Where did the stars sleep?
It is believed that popular stage and screen characters who played at the Embassy Theatre also stayed at Hotel Indiana. However, proof of this is hard to find. Harvey Cocks Jr. whose father was general manager for the Quimby theaters 1937-1951, explained, “Bob Hope was a small vaudevillian at the time the Emboyd – the Embassy – opened… He wouldn't have been able to afford the Indiana Hotel!”
But Pfeffenberger's book alleges that, prices or no, stars did stay over at the hotel. So, with this in mind, here are some of the stars who graced the Embassy stage and who may have stayed at the Hotel Indiana:
•Bob Hope (first emceeing job is believed to have been in Fort Wayne)
•Lon Chaney Jr.
•Olsen and Johnson
•Laurel and Hardy
•Amos and Andy
•The Three Stooges
•Irene Ryan (later played Granny on the “Beverly Hillbillies”)
•The Mills Brothers
•Dr. Valentine (radio personality from NBC)

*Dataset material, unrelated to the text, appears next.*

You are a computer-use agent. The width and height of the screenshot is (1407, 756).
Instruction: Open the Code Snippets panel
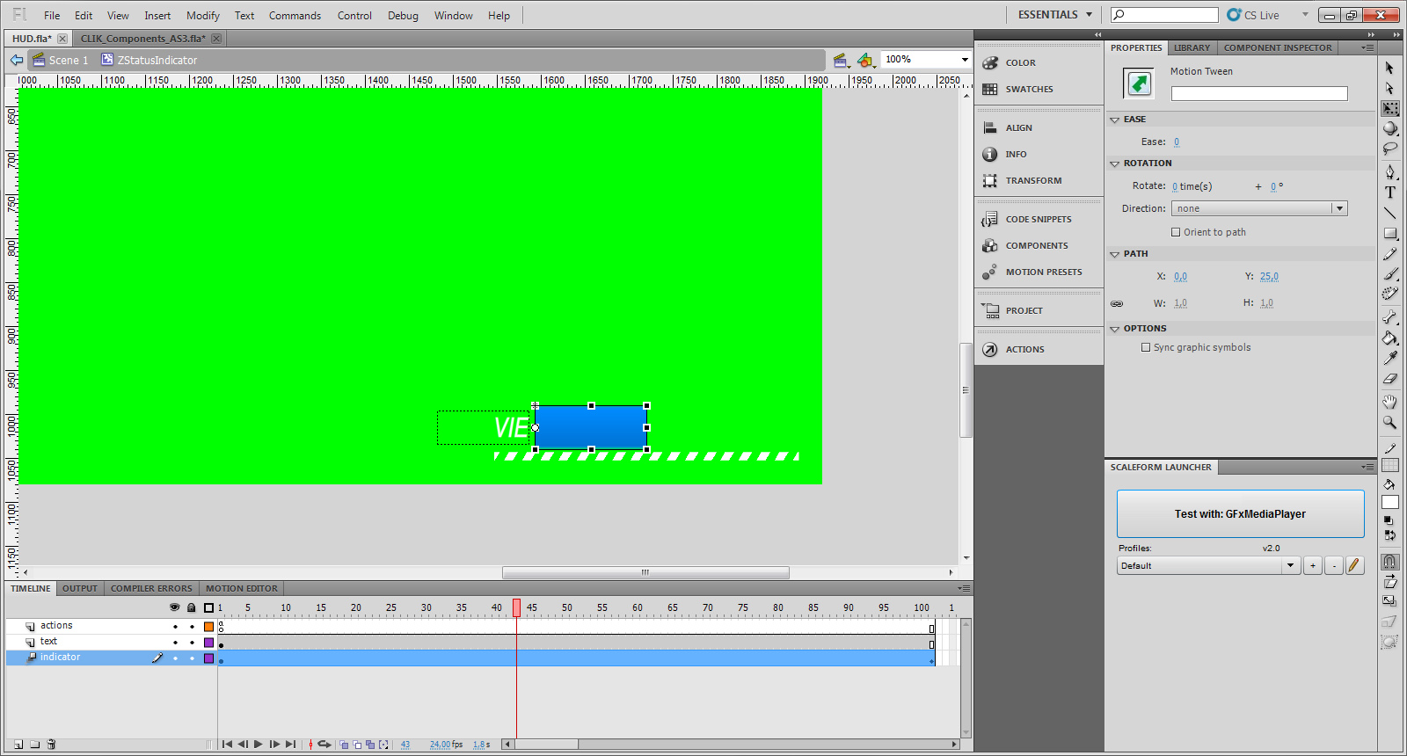1038,220

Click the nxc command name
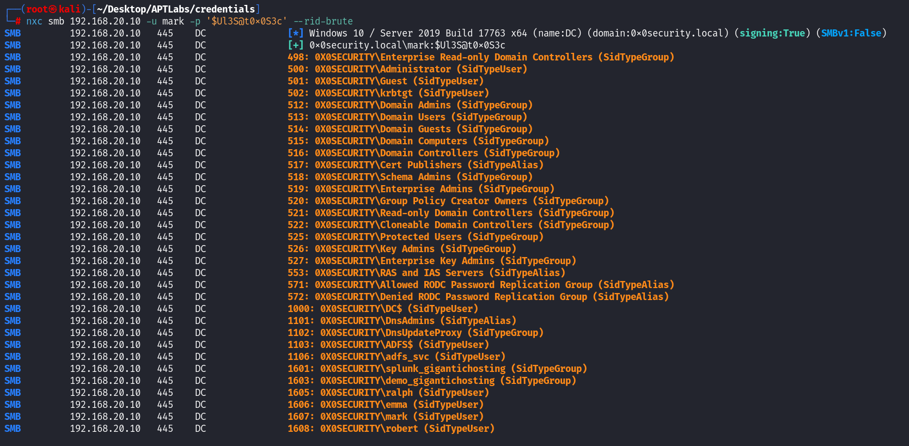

Warm sunshine spills through a window, turning the peeling blue paint into a glowing wall of color. The radiator waits upright, as though moved over for a maintenance project. The carpet is flat beige with sneaker marks in the dust.
Welcome to the upper floors of Hotel Indiana, where vaudeville stars once likely spent the night.
The Hotel Indiana closed in 1971 after some 50 years of service to downtown Fort Wayne, but parts of it have been restored. The entire hotel building may be coming back to life soon, as a large reception center. A two-story ballroom, administrative offices, and a roof garden are planned if the Embassy Theatre reaches its $10 million fundraising goal. Kelly Updike, executive director of the Embassy Theatre that's connected to the hotel, explained, “We're very good at renting the building… (these renovations) would open us up for more special events.” Since the Embassy secures most of its funds for upkeep and renovation through the rental of the facilities – and because the Embassy and hotel are currently running at capacity – more rental space would be beneficial in the long run.
The rooms are empty, but the closets still have a few wire hangers on wooden clothes bars. The windows in each room are sturdy, with hefty metal handles. Some of the bathrooms are intact with tiled floors, deep tubs, and porcelain sinks and commodes. To be sure, much of the equipment is missing – empty light sockets gape over sinks, and the hardware that provided running water is gone. But the bold, black-and-white tile still glistens under years of dust.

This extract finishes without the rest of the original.